As a digital clinical research organization (CRO), Clinipace Worldwide is transforming the way project teams have traditionally functioned. In the digital CRO model, a common technology platform integrates the full spectrum of clinical trial functions, including project management. By applying proven clinical project management principles, our PMs effectively achieve milestones, meet project timelines, and optimize resources and communication pathways. We appoint an experienced project manager whose background and skills best match your project requirements. Our PMs, along with an executive sponsor, serve as a liaison to all project stakeholders.
With every project, Clinipace Worldwide appoints an experienced project manager whose background and skills best match the project requirements, and along with an executive sponsor, serves as a liaison to all project stakeholders. With a commitment to open and transparent communication our project managers provide:
- GCP adherence
- Project visibility and lifecycle management
- Comprehensive project and communication plans
- Collaboration with sponsor(s) to create data management, monitoring, and site management plans
- Service & software coordination
- EDC best practices
- Training for investigators, site staff, and monitors on the protocol, eCRFs, data monitoring plans, SOPs, GCP
Commitment to Real-Time Visibility
What distinguishes our project management approach from traditional CROs is that we go beyond looking for top-notch clinical research professionals to manage programs. We provide our project managers with superior tools and technology by running all aspects of the study entirely within the web-based TEMPO™ platform. This provides our project managers and clients with real-time access to all trial data and metadata.

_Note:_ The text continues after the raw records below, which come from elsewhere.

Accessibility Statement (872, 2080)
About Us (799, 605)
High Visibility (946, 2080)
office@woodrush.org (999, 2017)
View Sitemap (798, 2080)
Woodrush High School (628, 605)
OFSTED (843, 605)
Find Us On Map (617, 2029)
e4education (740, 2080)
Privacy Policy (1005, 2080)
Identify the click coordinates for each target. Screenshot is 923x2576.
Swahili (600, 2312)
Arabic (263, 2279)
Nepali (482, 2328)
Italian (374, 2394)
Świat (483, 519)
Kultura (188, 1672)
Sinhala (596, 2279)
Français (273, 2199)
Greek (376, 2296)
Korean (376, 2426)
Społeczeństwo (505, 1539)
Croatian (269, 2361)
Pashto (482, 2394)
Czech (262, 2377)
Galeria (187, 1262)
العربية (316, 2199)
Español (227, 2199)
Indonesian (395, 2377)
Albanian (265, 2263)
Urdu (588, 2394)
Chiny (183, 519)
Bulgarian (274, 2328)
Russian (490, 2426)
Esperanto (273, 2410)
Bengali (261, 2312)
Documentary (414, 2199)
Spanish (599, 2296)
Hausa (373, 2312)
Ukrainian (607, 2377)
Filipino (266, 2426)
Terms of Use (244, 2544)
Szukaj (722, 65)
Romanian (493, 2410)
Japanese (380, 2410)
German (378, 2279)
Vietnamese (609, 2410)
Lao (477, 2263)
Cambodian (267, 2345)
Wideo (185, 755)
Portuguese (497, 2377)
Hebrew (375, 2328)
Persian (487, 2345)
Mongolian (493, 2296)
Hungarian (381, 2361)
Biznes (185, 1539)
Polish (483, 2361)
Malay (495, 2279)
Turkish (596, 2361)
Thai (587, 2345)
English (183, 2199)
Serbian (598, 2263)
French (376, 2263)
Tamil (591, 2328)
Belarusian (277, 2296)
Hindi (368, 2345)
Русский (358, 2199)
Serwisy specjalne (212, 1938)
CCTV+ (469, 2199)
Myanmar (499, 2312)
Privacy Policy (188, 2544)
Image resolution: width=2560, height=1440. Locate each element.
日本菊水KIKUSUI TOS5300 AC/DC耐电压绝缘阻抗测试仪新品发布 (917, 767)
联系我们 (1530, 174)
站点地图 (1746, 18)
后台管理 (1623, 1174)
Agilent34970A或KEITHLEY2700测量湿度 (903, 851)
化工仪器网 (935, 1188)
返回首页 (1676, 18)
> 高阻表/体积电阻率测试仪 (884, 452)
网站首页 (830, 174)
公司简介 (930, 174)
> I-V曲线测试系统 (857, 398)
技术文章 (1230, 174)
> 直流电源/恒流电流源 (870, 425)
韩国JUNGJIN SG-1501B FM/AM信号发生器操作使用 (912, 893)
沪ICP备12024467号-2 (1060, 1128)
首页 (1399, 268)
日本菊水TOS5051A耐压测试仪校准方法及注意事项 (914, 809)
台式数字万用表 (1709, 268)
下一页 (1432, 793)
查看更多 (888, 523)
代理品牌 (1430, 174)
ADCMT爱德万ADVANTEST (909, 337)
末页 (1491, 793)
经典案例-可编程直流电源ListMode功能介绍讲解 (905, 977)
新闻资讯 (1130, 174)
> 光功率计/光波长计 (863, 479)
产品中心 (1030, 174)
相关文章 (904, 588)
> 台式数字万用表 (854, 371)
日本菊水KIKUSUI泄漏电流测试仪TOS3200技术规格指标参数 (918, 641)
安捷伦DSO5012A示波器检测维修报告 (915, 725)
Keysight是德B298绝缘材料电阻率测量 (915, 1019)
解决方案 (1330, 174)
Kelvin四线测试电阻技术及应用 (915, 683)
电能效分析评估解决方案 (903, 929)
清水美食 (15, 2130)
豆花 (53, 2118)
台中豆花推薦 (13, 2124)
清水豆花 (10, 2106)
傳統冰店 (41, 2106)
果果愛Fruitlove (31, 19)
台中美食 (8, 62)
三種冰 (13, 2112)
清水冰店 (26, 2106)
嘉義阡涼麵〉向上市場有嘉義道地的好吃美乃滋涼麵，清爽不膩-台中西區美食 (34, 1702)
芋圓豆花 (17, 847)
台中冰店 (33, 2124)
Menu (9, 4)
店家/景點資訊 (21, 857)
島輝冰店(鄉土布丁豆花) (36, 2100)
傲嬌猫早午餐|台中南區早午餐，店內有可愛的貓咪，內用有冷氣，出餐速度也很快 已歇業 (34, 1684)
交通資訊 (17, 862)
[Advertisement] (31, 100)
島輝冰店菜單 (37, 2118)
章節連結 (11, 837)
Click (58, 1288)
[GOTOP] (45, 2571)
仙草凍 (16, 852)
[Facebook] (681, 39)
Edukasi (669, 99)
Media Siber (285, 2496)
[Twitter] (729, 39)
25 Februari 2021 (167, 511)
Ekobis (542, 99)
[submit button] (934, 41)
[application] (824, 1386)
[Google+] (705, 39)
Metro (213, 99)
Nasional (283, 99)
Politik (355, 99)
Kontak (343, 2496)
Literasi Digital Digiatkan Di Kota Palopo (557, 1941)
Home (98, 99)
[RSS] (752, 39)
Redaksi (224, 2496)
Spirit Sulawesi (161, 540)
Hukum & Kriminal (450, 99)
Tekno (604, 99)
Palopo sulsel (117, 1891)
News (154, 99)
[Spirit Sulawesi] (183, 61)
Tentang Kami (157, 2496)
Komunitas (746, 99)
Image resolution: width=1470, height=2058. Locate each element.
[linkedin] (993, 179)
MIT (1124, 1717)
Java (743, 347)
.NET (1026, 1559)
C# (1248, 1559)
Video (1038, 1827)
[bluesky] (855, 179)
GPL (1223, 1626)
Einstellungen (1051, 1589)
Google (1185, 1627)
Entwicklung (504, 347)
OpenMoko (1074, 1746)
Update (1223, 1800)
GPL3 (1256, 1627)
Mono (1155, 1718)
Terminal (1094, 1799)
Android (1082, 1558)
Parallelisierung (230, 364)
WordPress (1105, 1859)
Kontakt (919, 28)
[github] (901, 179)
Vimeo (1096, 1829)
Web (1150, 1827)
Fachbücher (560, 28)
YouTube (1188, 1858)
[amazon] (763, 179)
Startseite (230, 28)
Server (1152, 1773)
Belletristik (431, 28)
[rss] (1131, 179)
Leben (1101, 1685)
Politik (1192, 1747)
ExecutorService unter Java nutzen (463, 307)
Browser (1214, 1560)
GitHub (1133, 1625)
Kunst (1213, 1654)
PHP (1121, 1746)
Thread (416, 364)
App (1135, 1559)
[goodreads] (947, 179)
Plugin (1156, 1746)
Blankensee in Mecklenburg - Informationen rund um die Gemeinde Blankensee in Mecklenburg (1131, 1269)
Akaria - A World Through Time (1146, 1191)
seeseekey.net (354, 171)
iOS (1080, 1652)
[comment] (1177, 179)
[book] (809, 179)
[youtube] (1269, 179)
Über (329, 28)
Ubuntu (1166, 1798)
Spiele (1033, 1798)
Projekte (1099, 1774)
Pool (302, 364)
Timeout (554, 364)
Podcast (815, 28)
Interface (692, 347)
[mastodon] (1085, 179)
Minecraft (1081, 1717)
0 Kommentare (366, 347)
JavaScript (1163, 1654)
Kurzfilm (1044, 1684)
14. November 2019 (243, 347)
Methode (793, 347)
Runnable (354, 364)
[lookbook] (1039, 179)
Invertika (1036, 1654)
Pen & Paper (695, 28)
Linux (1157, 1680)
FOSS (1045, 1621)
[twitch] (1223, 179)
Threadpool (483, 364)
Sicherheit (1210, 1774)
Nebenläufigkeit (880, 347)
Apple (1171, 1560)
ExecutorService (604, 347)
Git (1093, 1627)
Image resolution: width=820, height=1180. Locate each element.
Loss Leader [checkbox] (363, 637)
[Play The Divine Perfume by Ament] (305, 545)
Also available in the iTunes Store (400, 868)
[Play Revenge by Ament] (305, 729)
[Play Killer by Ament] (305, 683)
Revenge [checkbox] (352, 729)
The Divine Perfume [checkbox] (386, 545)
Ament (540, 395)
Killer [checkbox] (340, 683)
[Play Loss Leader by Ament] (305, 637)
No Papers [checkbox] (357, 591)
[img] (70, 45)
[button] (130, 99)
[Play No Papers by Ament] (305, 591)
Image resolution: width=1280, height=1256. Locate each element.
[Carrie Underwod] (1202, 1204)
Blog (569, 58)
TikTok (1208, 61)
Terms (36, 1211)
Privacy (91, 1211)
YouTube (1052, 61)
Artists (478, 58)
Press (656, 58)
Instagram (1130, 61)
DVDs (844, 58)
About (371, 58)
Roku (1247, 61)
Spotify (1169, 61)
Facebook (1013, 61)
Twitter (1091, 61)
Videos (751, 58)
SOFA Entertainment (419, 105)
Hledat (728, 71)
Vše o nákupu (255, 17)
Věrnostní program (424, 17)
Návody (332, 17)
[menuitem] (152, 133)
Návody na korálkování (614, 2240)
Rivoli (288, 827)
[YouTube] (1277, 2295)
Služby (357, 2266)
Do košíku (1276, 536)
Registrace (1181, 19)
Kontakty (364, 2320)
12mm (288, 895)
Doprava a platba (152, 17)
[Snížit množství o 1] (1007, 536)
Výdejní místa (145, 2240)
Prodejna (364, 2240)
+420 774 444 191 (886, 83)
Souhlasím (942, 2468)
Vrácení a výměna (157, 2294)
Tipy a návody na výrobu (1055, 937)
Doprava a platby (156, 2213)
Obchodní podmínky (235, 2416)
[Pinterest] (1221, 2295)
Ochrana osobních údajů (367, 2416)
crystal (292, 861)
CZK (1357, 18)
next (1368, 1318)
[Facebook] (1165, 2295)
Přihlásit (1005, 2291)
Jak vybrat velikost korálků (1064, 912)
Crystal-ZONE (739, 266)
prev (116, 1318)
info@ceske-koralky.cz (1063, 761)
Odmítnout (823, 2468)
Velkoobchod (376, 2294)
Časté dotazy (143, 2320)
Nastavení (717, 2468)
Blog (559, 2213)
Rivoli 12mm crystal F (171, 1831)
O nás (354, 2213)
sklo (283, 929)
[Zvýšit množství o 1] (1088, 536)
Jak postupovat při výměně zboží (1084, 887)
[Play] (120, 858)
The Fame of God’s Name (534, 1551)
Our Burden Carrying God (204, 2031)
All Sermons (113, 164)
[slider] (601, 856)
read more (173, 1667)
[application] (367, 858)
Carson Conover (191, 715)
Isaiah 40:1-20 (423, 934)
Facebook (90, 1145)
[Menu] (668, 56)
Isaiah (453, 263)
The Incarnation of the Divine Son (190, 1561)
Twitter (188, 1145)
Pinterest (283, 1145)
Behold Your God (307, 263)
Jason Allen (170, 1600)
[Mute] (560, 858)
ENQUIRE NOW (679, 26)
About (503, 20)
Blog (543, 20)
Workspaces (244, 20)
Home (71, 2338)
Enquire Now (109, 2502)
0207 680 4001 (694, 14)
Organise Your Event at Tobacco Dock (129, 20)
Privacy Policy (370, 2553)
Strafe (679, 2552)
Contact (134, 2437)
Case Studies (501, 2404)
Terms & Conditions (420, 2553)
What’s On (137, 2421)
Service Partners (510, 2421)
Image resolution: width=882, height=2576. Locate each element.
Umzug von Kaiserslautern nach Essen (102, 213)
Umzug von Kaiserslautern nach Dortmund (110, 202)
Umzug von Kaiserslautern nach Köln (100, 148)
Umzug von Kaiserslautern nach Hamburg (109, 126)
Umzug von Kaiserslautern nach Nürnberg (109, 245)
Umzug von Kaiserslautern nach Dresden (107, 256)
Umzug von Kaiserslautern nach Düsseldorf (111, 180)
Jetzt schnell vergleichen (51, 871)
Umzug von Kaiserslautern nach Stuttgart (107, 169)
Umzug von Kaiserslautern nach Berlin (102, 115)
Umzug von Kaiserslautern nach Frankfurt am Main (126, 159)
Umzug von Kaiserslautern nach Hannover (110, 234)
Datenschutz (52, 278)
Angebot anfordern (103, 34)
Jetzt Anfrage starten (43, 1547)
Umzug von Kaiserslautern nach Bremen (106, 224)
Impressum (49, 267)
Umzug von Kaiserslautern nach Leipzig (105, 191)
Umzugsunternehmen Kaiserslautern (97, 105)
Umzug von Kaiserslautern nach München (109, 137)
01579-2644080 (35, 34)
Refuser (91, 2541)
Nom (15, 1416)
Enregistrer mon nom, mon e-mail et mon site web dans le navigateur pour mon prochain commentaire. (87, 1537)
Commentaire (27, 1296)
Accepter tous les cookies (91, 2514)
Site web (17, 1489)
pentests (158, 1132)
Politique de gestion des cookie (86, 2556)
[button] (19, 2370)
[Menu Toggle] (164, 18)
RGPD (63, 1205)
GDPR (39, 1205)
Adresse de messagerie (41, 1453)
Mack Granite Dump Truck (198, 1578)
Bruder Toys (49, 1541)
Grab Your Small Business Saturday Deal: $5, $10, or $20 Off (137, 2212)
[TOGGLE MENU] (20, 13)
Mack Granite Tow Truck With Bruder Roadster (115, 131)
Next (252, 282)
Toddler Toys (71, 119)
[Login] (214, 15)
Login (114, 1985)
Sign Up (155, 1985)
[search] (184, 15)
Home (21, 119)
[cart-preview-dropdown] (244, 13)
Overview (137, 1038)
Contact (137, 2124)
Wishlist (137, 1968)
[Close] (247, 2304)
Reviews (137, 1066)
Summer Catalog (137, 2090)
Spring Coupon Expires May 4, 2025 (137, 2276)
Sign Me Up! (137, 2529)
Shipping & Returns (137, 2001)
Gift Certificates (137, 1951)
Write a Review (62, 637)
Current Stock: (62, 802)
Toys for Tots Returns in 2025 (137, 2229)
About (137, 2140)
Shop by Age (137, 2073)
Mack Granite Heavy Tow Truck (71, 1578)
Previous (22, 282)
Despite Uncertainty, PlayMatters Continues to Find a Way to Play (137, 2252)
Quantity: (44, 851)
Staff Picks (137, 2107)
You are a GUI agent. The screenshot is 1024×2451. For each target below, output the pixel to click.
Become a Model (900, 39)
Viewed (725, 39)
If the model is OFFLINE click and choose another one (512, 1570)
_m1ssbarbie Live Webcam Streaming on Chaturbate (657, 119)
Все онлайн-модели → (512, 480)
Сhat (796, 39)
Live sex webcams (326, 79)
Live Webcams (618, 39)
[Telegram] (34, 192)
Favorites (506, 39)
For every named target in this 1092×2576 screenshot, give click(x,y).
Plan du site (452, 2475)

An unparalleled level of visibility into the activities of all project stakeholders, from sites to CRAs to lab vendors, allows for proactive and informed decision-making. By combining this increased level of information and analysis with the leadership of an experienced project manager we deliver superior performance and quality in our clinical trials. For our clients, total visibility promotes accountability and open, honest communication.
We leverage a team approach, with a dedicated Project Manager overseeing project plans, technology implementations, staff deployment and client interface. Our commitment to your project includes:
- Project plan to ensure complete visibility
- Executive sponsor to ensure accountability
- Collaboration to ensure quality
- Training to ensure adoption
- Project team to ensure lifetime support
- Account Management to ensure access
Managing Risk, Studies Managed
One essential aspect of project management is risk management. Briefly, we work during study planning with the project sponsor to agree on potential study risks along with the means to measure them. Central to this process is the creation of forecasts and timelines for key study activities, which can then be programmed into TEMPO™.
This enables our project managers to use their dashboard to track variance of key study performance metrics against plan, in real time. During this process, we work to identify risk mitigation strategies. That is the process of determining, in advance, what actions can be taken to avoid or reduce the probability or risks becoming issues. Finally, we work to agree upon pre-specified risk management actions that will be triggered when risks manifest as issues during the study.
This approach enables quick implementation of corrective actions to keep the study moving forward on time, on budget, and with the high level of quality required.
Breaking Down Walls, Facilitating Information Flow
The integration that characterizes digital CRO contrasts with the compartmentalization of the traditional CRO, where clinical trial functions are separated into silos. Walls that separate functions in the traditional CRO are broken down in the digital CRO, where information flows quickly and freely among project stakeholders. Technology-enabled processes obviate the need for hours-long meetings devoted solely to ensuring that all project stakeholders are abreast of the most current study status and issues.
We have a flexible model for working with Sponsors and have accommodated a single point-of-contact (the clinical PM) when requested or followed a model where functional leads are responsible for interacting with the Sponsor counterpart. In either model, the key is to clearly define the expected communication pathways, roles, and responsibilities in a Communication Plan.